Настасья Филипповна понимает, что Мышкин влюблен в Аглаю, и даже говорит об этом в своих письмах Аглае. Хотя в первой части она отвергла предложение руки и сердца Мышкина, то, что он в тот вечер признал ее честной женщиной, глубоко потрясло ее. Пусть она уезжает с Рогожиным, а перед уходом резко советует Мышкину жениться на Аглае (143), чувства, которые вызвало в ней искреннее заявление Мышкина, так и не прошли окончательно. К 4-й части она смотрит на Мышкина по-другому, хотя его любовь к ней изменилась. Мышкин теперь только жалеет ее. Он жалеет ее и любит, но это не романтическая любовь. Это духовная любовь (агапе) – та самая любовь, которой в эту минуту больше всего жаждет Настасья Филипповна. Именно поэтому в ночь свадьбы она позволяет Рогожину убить себя: замужество (эрос) – не то, к чему она стремится.

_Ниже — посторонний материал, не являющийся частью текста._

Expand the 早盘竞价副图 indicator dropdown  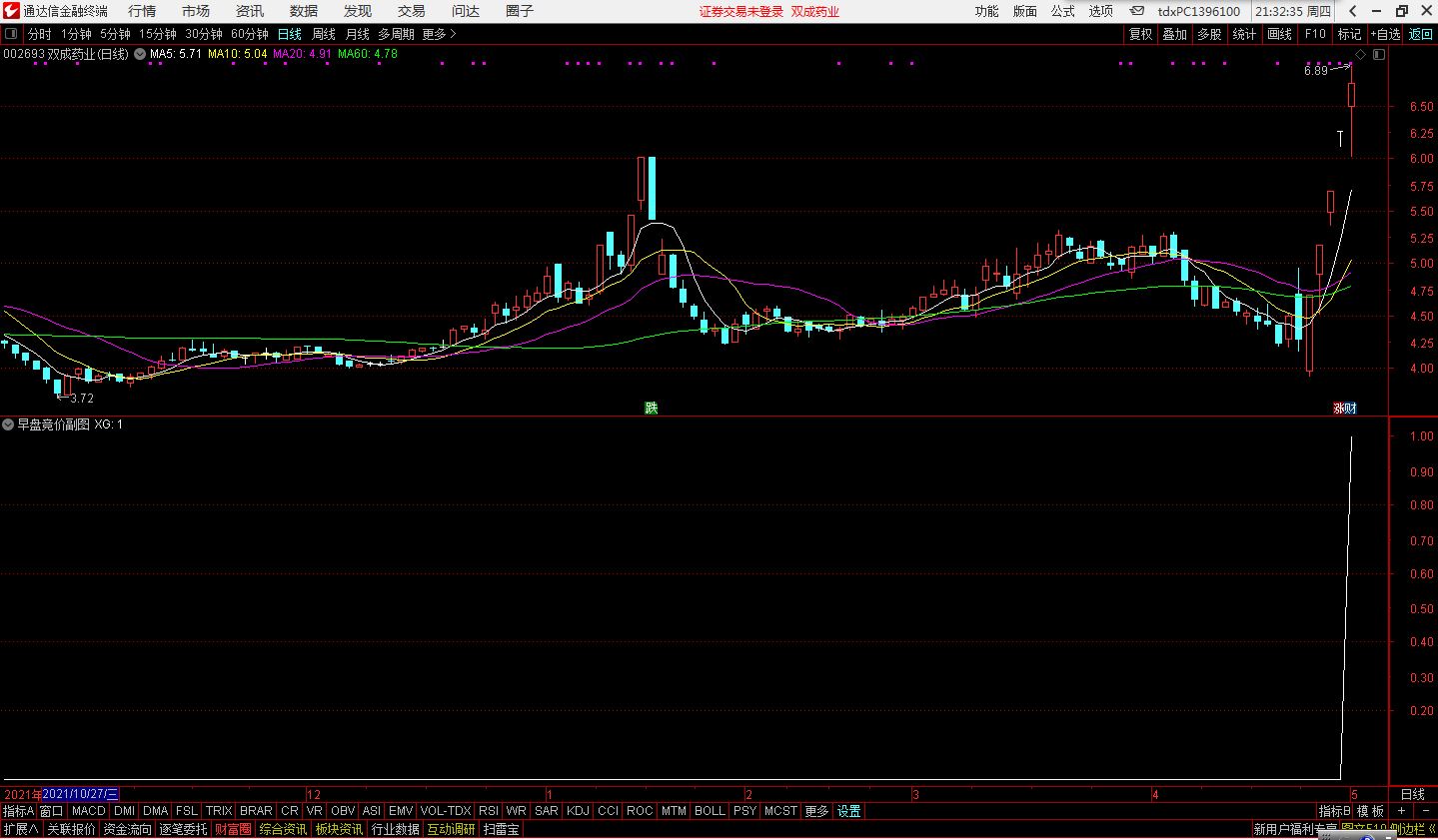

Эрос и агапе, таким образом, находятся в конфликте друг с другом; так же недвусмысленно обостряется противостояние Аглаи и Настасьи Филипповны. У Аглаи в этом противостоянии простая девичья цель – поставить соперницу на место, предложив Мышкину выбрать между двумя женщинами. Но когда Мышкин вместо очевидного, на взгляд Аглаи, выбора упрекает ее за резкие слова, уязвленная Аглая выбегает из комнаты, оставив Мышкина утешать Настасью Филипповну, которая без чувств падает в его объятия. Весь остаток вечера Мышкин гладит ее по голове и по лицу обеими руками, утешает и успокаивает. Забота Мышкина, его руки, гладящие Настасью Филипповну по лицу, смех, слезы и бессвязная бредовость этой сцены – все это не случайно повторяется в финале, в описании ночи, которую Мышкин проводит рядом с Рогожиным. Но если самоотверженный акт сострадания Мышкина к Настасье Филипповне стоит ему отношений с Аглаей, то аналогичный акт любви к Рогожину обойдется ему гораздо дороже.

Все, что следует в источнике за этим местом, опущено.